Canadian writer (born 1939)

Sandra Djwa (born April 16, 1939) is a Canadian writer, critic and cultural biographer.
Originally from Newfoundland, she moved to British Columbia where she obtained her PhD from the University of British Columbia in 1968. In 1999, she was honored to deliver the Garnett Sedgewick Memorial Lecture in honor of the department's 80th anniversary. She taught Canadian literature in the English department at Simon Fraser University from 1968 to 2005 when she retired as J.S. Woodsworth Resident Scholar, Humanities. She was part of a seventies movement to establish the study of Canadian literature and, in 1973, cofounded the Association for Canadian and Québec Literatures (ACQL). She was Chair of the inaugural meeting of ACQL. She initiated textual studies of the poems of E. J. Pratt in the eighties, was editor of Poetry, "Letters in Canada" for the University of Toronto Quarterly (1980–1984), and Chair of Canadian Heads and Chairs of English (1989).

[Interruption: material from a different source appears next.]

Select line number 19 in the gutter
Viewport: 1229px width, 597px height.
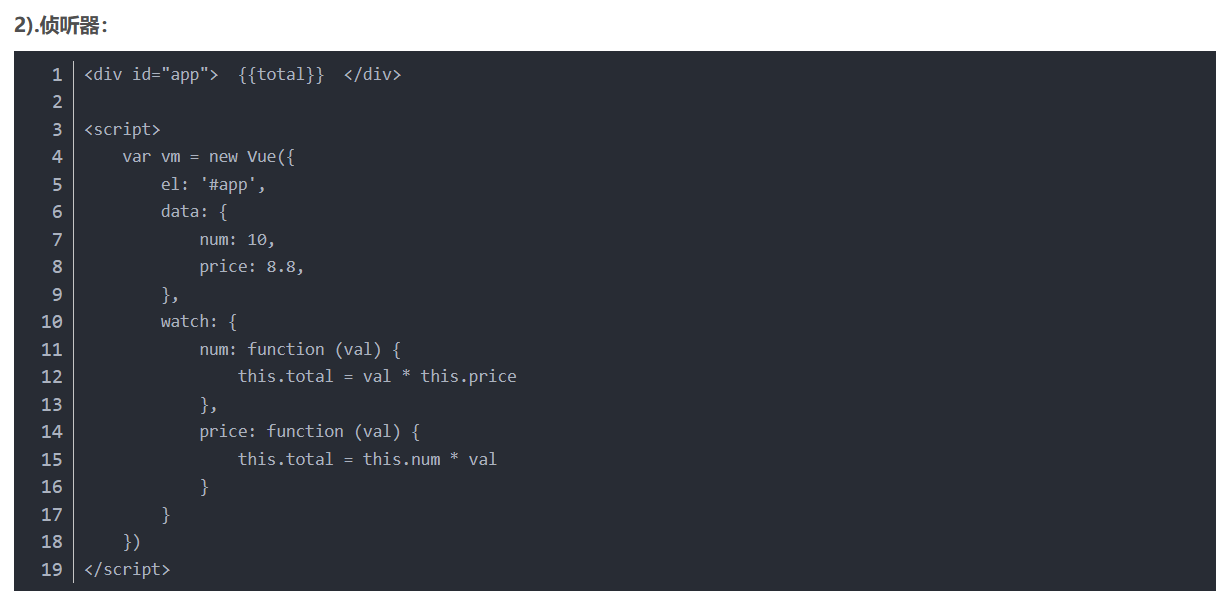(51, 570)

She is best known for articles on Canadian poets like Margaret Atwood and for her biographies of distinguished Canadians including F.R. Scott, and Roy Daniells. A biography of the poet PK Page, Journey With No Maps, was released in 2012. Djwa's biography of Scott was shortlisted for the Hubert Evans Prize in 1988 and a French translation, "F.R. Scott: Une vie," was shortlisted for the Governor-General's Award in French Translation in 2002. That same year, the biography of Roy Daniells was awarded the Lorne Pierce Gold medal for literature from the Royal Society of Canada.

Djwa was named to the Order of Canada in 2020 for her contributions to the fields of Canadian literature and Canadian literary criticism.

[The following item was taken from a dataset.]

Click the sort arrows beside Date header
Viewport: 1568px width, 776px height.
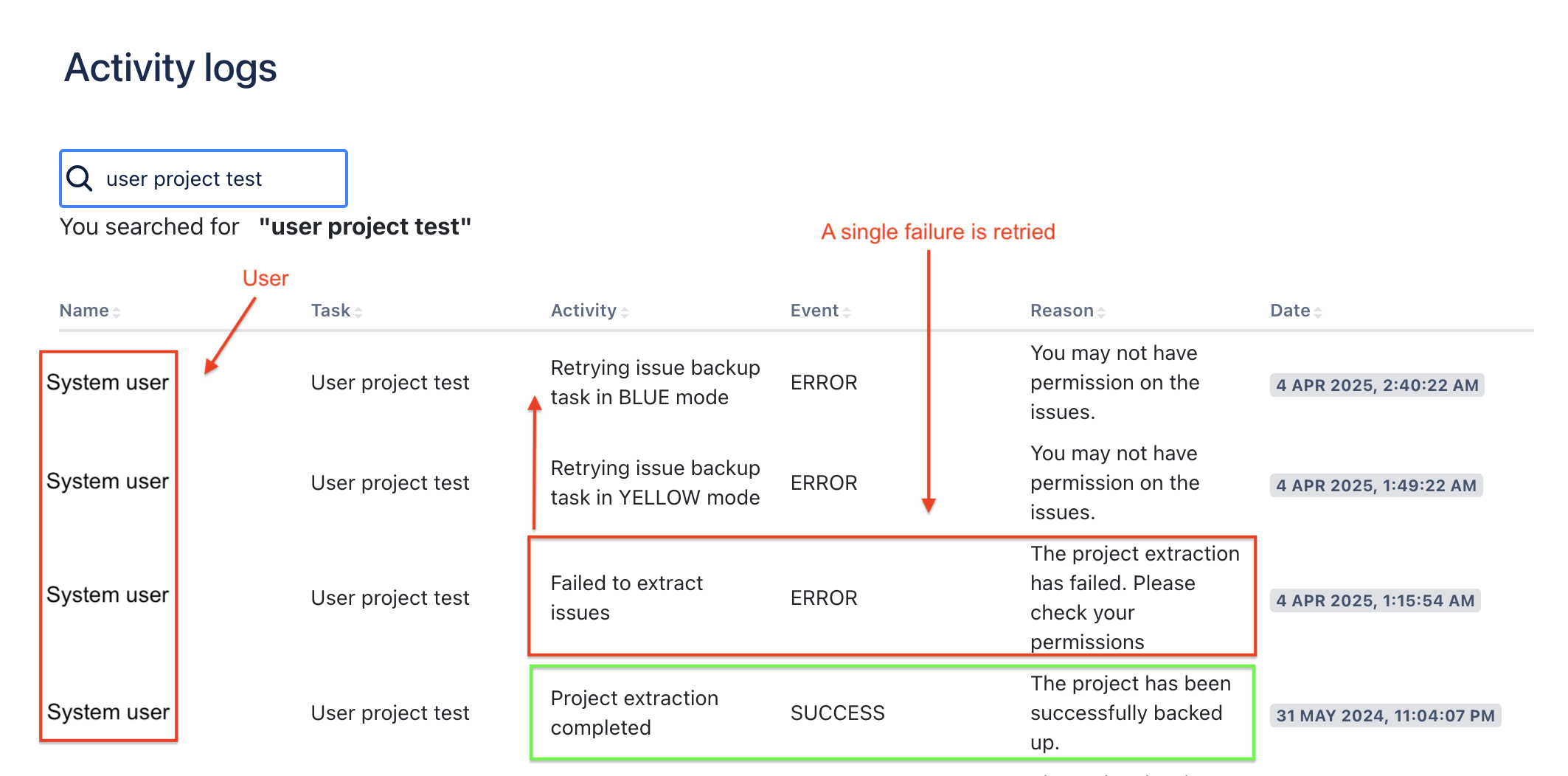point(1317,311)
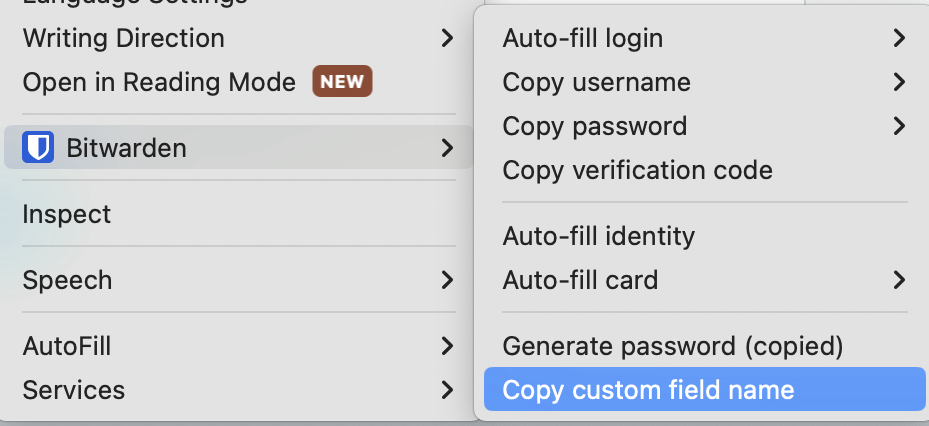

She has also edited and introduced other books, including the memoirs of Carl F. Klinck, first editor of "The Literary History of Canada". In 1981, she was awarded a Killam Senior Fellowship, in 1994 elected to the Royal Society of Canada, and in 1999 the Trimark Award for Mentoring. In 2002, Djwa was awarded an honorary degree from Memorial University, Newfoundland. She is now a general editor of the "Collected Works of P.K. Page".

The biography of PK Page, Journey With No Maps was released in the fall of 2012 by McGill-Queen's University Press. It was shortlisted for the 2013 Charles Taylor Prize for Literary Non-Fiction. It also won the 2013 Governor General Award for Non-fiction.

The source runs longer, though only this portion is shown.